◆ REQUIREMENTS: Duplicate the part of the data that opens with the line containing "Click the blue zebra drinking water card" and closes at the end of the data, including both ends, and leave the pictures out of your copy.

(Collection entries)
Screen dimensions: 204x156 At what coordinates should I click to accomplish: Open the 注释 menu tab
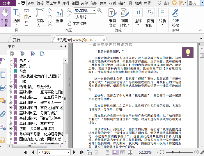click(66, 3)
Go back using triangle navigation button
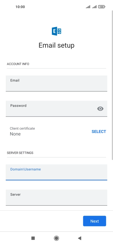113x245 pixels. pyautogui.click(x=80, y=238)
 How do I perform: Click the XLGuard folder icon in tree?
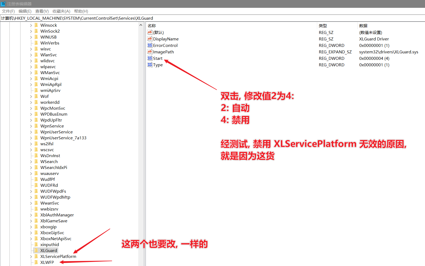tap(36, 250)
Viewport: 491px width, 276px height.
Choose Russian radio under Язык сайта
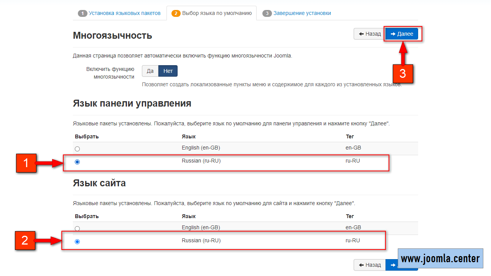tap(77, 242)
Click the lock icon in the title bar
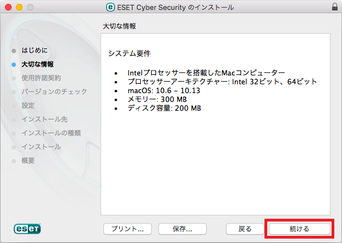 pyautogui.click(x=335, y=7)
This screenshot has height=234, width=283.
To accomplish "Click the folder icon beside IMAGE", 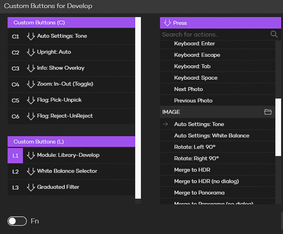I will 268,112.
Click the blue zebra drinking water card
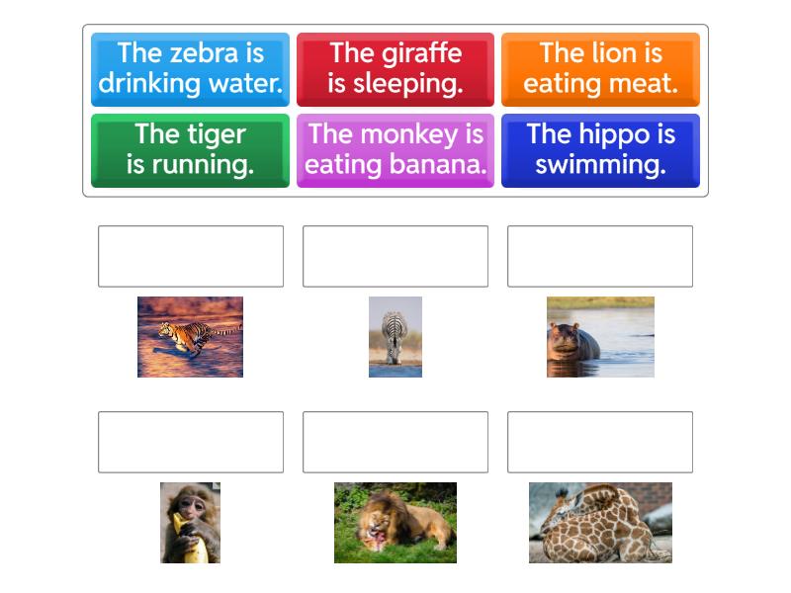 tap(190, 69)
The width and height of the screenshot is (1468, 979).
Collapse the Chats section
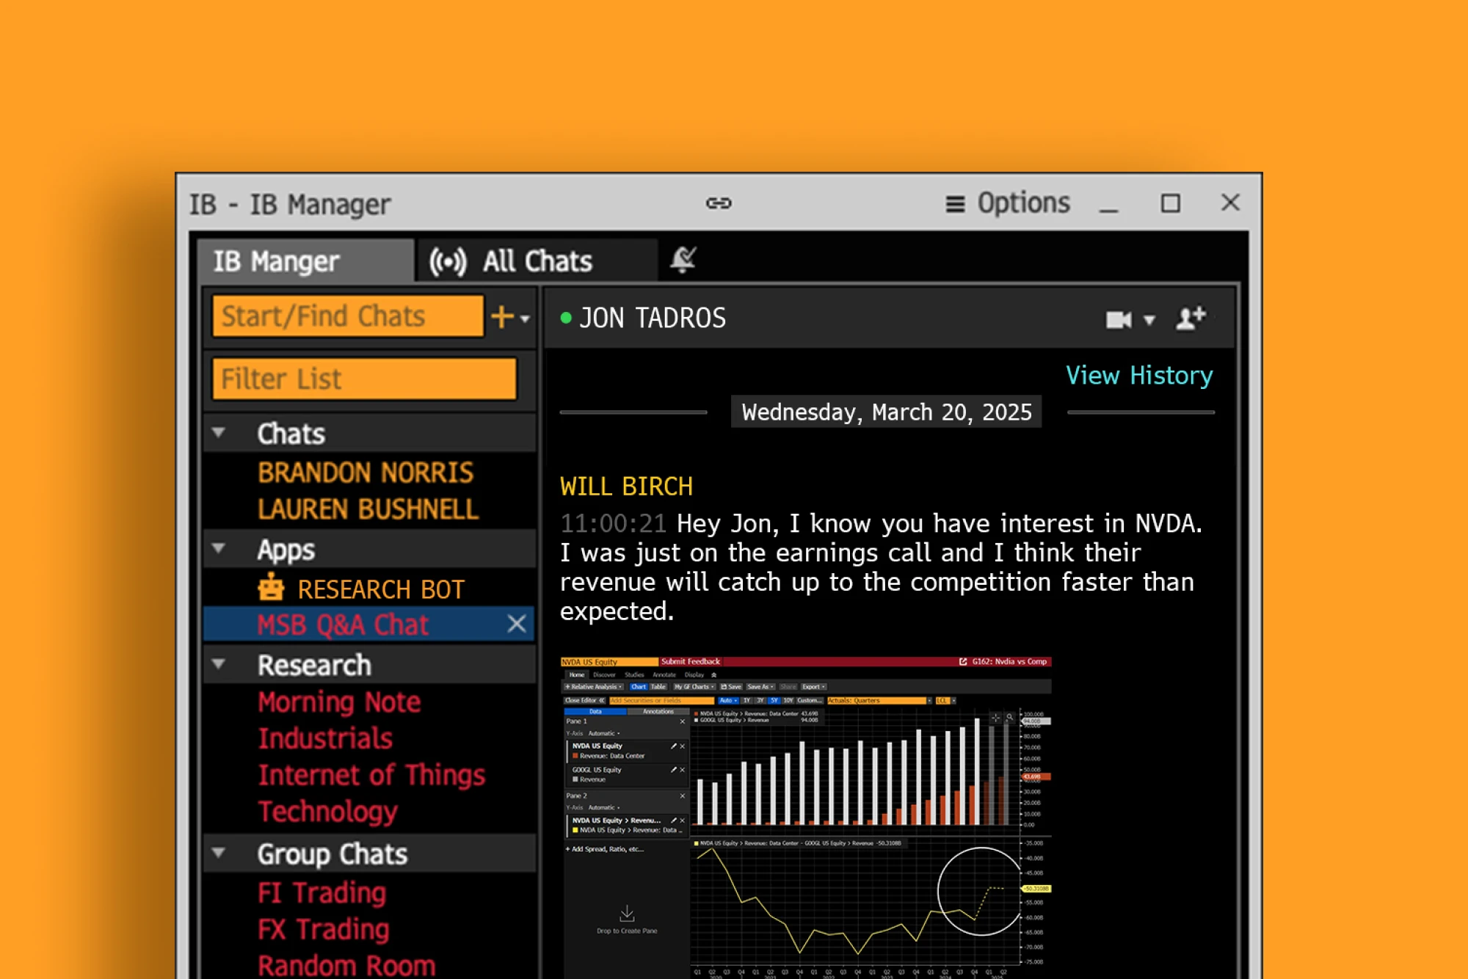(218, 433)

◆ OUTPUT FOR THIS TASK:
Click the blue zebra drinking water card
 tap(190, 69)
The width and height of the screenshot is (1468, 979).
Collapse the Chats section
(218, 433)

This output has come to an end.